The UFC has given a “lifetime ban” to Welterweight Nick Diaz after a suspension of five years was imposed on the former American mixed martial artist who is currently signed with the Ultimate Fighting Championship.

Diaz failed a third positive test for marijuana and his suspension could most certainly end his time in the Octagon. The 33-year-old Diaz tested positive for marijuana metabolites following his fight with Anderson Silva at UFC 183 on 31 January. Diaz however passed two other drug tests on fight night.

The controversy comes in that two other samples of Nick Diaz passed drug tests analyzed by the Sports Medicine Research and Testing Laboratory (SMRTL) that is acknowledged and accredited by the World Anti-Doping Agency. The third failed test, that was administered in-between the two clean tests, was analyzed by a different agency in Quest Diagnostics. The team of Diaz claims that the results were “scientifically unreliable” given that the results of SMRTL were reached using the higher standard of drug testing protocols of WADA.

The fight between Silva-Diaz was ruled a no-contest after Anderson Silva tested positive for anabolic steroids and received a doping ban of one year and fined $380,000.

In 2007, Diaz was suspended by the NSAC for six months after he tested positive for Tetrahydrocannabinol (THC). In 2012, Diaz was banned for a year for testing positive for marijuana metabolites following a defeat to Carlos Condit.

On Monday, the Nevada State Athletic Commission met to discuss Diaz’s third failed test. NSAC commissioner Skip Avansino said a five-year ban would essentially be the same as “a lifetime [ban] for [Diaz].” The NSAC voted unanimously to ban Diaz for five years, meaning he would not be eligible to make a return until 2020. The UFC fighter was also fined $165,000. Diaz was present during the hearing but decided not to answer any question. Commissioner Pat Lundvall had to force Diaz to verbally plead the fifth in his stance of silence during the hearing that had around 30 questions.

Upon hearing the verdict, Diaz spoke to media and labeled the Commission a “bunch of dorks”. Diaz’s attorney, Lucas Middlebrook, said his client will appeal against the ban after a decision was made in what he claimed to be a “kangaroo court”. The argument of Middlebrook is based on the failed test of Diaz containing five times the legal limit of marijuana metabolites while the other two tests were well below the allowable level.
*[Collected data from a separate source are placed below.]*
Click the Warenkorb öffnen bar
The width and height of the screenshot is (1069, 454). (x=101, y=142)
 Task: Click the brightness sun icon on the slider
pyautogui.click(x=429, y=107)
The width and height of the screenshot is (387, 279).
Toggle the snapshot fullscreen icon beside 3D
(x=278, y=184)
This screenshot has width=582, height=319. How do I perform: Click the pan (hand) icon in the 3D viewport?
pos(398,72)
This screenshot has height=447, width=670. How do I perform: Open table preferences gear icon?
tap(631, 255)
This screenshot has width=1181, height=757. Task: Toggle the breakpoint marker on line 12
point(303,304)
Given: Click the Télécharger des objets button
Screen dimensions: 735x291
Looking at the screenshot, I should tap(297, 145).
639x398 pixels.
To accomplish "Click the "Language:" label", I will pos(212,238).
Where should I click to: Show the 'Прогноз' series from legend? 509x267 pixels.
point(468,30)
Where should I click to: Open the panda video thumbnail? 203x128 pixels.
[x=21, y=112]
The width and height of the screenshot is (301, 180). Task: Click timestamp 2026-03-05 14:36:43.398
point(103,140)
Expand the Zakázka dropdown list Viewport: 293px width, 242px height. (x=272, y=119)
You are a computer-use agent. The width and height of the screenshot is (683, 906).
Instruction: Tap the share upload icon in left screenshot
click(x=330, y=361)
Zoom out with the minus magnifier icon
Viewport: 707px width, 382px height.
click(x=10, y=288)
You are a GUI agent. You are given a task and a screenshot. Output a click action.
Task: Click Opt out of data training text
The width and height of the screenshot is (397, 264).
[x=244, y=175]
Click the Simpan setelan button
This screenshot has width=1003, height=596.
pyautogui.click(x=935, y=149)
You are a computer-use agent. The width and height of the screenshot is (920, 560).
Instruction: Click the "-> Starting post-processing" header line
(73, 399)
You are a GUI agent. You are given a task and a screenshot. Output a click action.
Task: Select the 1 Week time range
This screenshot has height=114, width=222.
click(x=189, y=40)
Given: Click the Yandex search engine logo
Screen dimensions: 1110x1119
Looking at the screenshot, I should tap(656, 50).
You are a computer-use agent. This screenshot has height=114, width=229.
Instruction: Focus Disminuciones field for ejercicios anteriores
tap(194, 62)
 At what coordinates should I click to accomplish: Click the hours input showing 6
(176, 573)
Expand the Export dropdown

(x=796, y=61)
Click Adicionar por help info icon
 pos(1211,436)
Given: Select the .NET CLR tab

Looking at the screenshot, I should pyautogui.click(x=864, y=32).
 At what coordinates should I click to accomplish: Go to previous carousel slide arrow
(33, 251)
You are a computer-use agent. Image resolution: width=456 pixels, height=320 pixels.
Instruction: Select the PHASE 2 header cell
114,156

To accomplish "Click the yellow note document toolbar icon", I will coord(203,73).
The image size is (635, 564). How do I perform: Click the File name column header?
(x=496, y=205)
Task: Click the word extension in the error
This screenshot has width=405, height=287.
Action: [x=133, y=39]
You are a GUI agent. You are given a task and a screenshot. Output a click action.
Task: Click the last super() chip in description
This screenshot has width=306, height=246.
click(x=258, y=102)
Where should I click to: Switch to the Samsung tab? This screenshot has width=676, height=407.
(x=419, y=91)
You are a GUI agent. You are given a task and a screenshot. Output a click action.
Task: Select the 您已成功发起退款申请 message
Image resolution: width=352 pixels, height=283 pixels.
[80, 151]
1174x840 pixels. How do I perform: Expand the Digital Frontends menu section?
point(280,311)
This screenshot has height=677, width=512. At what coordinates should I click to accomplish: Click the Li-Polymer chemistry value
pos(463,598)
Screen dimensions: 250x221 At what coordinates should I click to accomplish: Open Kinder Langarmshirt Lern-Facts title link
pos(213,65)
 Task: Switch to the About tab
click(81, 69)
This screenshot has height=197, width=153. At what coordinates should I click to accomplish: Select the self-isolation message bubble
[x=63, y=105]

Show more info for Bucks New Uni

Middlebrook argues that the results cannot be judged to be reliable given the difference between the failed test and the two clean tests.

Middlebrook also said a box marked “observed” was not filled in by the collector that means Nick Diaz may have been unsupervised when he provided it. It was also added that the name of Diaz was included on the sample when all tests are meant to be anonymous to remove any bias and prevent tampering. However, the NSAC remained unmoved and stood by its decision and defended the testing techniques of Quest despite Diaz being a registered medical-marijuana user.